Without skipping or changing anything, print all the entries.

=== SUPPLIED ENTRIES ===

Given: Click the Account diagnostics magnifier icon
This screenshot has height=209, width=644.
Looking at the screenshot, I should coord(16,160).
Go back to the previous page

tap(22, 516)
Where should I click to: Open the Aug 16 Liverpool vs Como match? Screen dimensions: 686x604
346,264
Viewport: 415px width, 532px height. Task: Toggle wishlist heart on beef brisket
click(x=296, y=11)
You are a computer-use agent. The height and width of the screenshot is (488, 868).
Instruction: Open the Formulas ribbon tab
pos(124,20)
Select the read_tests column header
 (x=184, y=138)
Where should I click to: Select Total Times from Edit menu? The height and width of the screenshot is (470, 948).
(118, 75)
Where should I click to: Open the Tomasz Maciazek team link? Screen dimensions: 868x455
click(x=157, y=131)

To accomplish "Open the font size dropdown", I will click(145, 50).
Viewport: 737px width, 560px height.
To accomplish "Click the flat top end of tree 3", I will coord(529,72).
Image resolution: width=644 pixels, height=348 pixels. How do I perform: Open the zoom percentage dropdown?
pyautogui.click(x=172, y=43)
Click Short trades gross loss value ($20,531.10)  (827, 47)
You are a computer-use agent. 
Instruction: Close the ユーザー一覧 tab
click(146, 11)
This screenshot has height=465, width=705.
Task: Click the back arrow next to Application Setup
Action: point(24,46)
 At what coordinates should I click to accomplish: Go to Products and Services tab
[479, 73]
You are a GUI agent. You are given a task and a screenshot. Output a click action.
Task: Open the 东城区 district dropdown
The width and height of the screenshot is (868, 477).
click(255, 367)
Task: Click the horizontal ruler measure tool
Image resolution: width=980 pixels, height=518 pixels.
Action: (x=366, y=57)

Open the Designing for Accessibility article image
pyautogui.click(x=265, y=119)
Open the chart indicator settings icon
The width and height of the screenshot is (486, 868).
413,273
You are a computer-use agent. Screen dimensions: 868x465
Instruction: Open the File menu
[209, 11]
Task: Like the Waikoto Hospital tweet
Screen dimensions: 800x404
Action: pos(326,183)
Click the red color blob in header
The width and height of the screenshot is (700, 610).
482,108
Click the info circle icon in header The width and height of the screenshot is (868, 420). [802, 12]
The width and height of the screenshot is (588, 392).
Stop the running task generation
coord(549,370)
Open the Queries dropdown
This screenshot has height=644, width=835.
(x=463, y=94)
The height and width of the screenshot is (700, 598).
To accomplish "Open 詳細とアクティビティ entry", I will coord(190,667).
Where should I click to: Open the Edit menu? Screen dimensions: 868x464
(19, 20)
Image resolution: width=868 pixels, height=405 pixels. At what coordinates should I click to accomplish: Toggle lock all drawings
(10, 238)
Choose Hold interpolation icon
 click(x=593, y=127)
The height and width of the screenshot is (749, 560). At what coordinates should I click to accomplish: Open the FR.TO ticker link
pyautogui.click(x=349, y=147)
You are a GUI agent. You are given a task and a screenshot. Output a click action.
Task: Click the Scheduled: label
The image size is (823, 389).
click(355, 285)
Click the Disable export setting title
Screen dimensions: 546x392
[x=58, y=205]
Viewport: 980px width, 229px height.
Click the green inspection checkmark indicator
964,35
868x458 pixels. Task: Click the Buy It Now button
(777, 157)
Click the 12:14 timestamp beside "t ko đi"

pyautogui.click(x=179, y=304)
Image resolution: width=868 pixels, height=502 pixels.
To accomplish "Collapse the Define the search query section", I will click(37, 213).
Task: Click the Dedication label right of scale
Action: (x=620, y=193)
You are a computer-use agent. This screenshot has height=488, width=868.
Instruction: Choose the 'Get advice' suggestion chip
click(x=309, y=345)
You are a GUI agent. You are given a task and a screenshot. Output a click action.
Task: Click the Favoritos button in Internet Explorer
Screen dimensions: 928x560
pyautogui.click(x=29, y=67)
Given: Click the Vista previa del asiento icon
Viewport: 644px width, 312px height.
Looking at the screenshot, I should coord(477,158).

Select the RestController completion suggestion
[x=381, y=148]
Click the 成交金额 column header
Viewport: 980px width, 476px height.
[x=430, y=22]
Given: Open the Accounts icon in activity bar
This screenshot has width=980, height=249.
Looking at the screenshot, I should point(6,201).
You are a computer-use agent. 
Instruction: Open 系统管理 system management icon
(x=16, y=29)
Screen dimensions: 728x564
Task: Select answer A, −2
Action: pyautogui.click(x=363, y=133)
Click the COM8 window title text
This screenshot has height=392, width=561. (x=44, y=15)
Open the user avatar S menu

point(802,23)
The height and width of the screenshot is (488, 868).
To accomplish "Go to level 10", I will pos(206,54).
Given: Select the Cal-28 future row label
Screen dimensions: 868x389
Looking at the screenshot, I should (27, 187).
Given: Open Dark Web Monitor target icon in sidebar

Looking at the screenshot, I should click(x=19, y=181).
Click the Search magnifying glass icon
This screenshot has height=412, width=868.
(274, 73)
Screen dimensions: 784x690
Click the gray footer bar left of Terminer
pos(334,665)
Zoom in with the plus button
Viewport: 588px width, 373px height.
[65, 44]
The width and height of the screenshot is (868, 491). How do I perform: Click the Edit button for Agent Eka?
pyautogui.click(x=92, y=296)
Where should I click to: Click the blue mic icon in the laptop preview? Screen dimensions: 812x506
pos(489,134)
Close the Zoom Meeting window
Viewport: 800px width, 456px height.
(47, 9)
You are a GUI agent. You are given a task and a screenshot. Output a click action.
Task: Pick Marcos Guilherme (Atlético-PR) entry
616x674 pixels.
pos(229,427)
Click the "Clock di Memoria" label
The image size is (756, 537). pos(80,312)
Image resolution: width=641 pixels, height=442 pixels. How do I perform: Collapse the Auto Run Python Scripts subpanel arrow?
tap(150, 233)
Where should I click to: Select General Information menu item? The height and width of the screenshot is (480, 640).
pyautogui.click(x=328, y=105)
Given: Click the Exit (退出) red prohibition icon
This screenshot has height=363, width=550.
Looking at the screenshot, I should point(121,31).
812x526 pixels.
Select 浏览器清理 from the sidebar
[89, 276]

===

OUTPUT FOR THIS EXERCISE
Given: Click the Account diagnostics magnifier icon
This screenshot has height=209, width=644.
Looking at the screenshot, I should coord(16,160).
Go back to the previous page

tap(22, 516)
Where should I click to: Open the Aug 16 Liverpool vs Como match? Screen dimensions: 686x604
346,264
Viewport: 415px width, 532px height. Task: Toggle wishlist heart on beef brisket
click(x=296, y=11)
You are a computer-use agent. The height and width of the screenshot is (488, 868).
Instruction: Open the Formulas ribbon tab
pos(124,20)
Select the read_tests column header
 (x=184, y=138)
Where should I click to: Select Total Times from Edit menu? The height and width of the screenshot is (470, 948).
(118, 75)
Where should I click to: Open the Tomasz Maciazek team link? Screen dimensions: 868x455
click(x=157, y=131)

To accomplish "Open the font size dropdown", I will click(145, 50).
Viewport: 737px width, 560px height.
To accomplish "Click the flat top end of tree 3", I will coord(529,72).
Image resolution: width=644 pixels, height=348 pixels. How do I perform: Open the zoom percentage dropdown?
pyautogui.click(x=172, y=43)
Click Short trades gross loss value ($20,531.10)  (827, 47)
You are a computer-use agent. 
Instruction: Close the ユーザー一覧 tab
click(146, 11)
This screenshot has height=465, width=705.
Task: Click the back arrow next to Application Setup
Action: point(24,46)
 At what coordinates should I click to accomplish: Go to Products and Services tab
[479, 73]
You are a GUI agent. You are given a task and a screenshot. Output a click action.
Task: Open the 东城区 district dropdown
The width and height of the screenshot is (868, 477).
click(255, 367)
Task: Click the horizontal ruler measure tool
Image resolution: width=980 pixels, height=518 pixels.
Action: (x=366, y=57)

Open the Designing for Accessibility article image
pyautogui.click(x=265, y=119)
Open the chart indicator settings icon
The width and height of the screenshot is (486, 868).
413,273
You are a computer-use agent. Screen dimensions: 868x465
Instruction: Open the File menu
[209, 11]
Task: Like the Waikoto Hospital tweet
Screen dimensions: 800x404
Action: pos(326,183)
Click the red color blob in header
The width and height of the screenshot is (700, 610).
482,108
Click the info circle icon in header The width and height of the screenshot is (868, 420). [802, 12]
The width and height of the screenshot is (588, 392).
Stop the running task generation
coord(549,370)
Open the Queries dropdown
This screenshot has height=644, width=835.
(x=463, y=94)
The height and width of the screenshot is (700, 598).
To accomplish "Open 詳細とアクティビティ entry", I will coord(190,667).
Where should I click to: Open the Edit menu? Screen dimensions: 868x464
(19, 20)
Image resolution: width=868 pixels, height=405 pixels. At what coordinates should I click to accomplish: Toggle lock all drawings
(10, 238)
Choose Hold interpolation icon
 click(x=593, y=127)
The height and width of the screenshot is (749, 560). At what coordinates should I click to accomplish: Open the FR.TO ticker link
pyautogui.click(x=349, y=147)
You are a GUI agent. You are given a task and a screenshot. Output a click action.
Task: Click the Scheduled: label
The image size is (823, 389).
click(355, 285)
Click the Disable export setting title
Screen dimensions: 546x392
[x=58, y=205]
Viewport: 980px width, 229px height.
Click the green inspection checkmark indicator
964,35
868x458 pixels. Task: Click the Buy It Now button
(777, 157)
Click the 12:14 timestamp beside "t ko đi"

pyautogui.click(x=179, y=304)
Image resolution: width=868 pixels, height=502 pixels.
To accomplish "Collapse the Define the search query section", I will click(37, 213).
Task: Click the Dedication label right of scale
Action: (x=620, y=193)
You are a computer-use agent. This screenshot has height=488, width=868.
Instruction: Choose the 'Get advice' suggestion chip
click(x=309, y=345)
You are a GUI agent. You are given a task and a screenshot. Output a click action.
Task: Click the Favoritos button in Internet Explorer
Screen dimensions: 928x560
pyautogui.click(x=29, y=67)
Given: Click the Vista previa del asiento icon
Viewport: 644px width, 312px height.
Looking at the screenshot, I should coord(477,158).

Select the RestController completion suggestion
[x=381, y=148]
Click the 成交金额 column header
Viewport: 980px width, 476px height.
[x=430, y=22]
Given: Open the Accounts icon in activity bar
This screenshot has width=980, height=249.
Looking at the screenshot, I should point(6,201).
You are a computer-use agent. 
Instruction: Open 系统管理 system management icon
(x=16, y=29)
Screen dimensions: 728x564
Task: Select answer A, −2
Action: pyautogui.click(x=363, y=133)
Click the COM8 window title text
This screenshot has height=392, width=561. (x=44, y=15)
Open the user avatar S menu

point(802,23)
The height and width of the screenshot is (488, 868).
To accomplish "Go to level 10", I will pos(206,54).
Given: Select the Cal-28 future row label
Screen dimensions: 868x389
Looking at the screenshot, I should (27, 187).
Given: Open Dark Web Monitor target icon in sidebar

Looking at the screenshot, I should click(x=19, y=181).
Click the Search magnifying glass icon
This screenshot has height=412, width=868.
(274, 73)
Screen dimensions: 784x690
Click the gray footer bar left of Terminer
pos(334,665)
Zoom in with the plus button
Viewport: 588px width, 373px height.
[65, 44]
The width and height of the screenshot is (868, 491). How do I perform: Click the Edit button for Agent Eka?
pyautogui.click(x=92, y=296)
Where should I click to: Click the blue mic icon in the laptop preview? Screen dimensions: 812x506
pos(489,134)
Close the Zoom Meeting window
Viewport: 800px width, 456px height.
(47, 9)
You are a GUI agent. You are given a task and a screenshot. Output a click action.
Task: Pick Marcos Guilherme (Atlético-PR) entry
616x674 pixels.
pos(229,427)
Click the "Clock di Memoria" label
The image size is (756, 537). pos(80,312)
Image resolution: width=641 pixels, height=442 pixels. How do I perform: Collapse the Auto Run Python Scripts subpanel arrow?
tap(150, 233)
Where should I click to: Select General Information menu item? The height and width of the screenshot is (480, 640).
pyautogui.click(x=328, y=105)
Given: Click the Exit (退出) red prohibition icon
This screenshot has height=363, width=550.
Looking at the screenshot, I should point(121,31).
812x526 pixels.
Select 浏览器清理 from the sidebar
[89, 276]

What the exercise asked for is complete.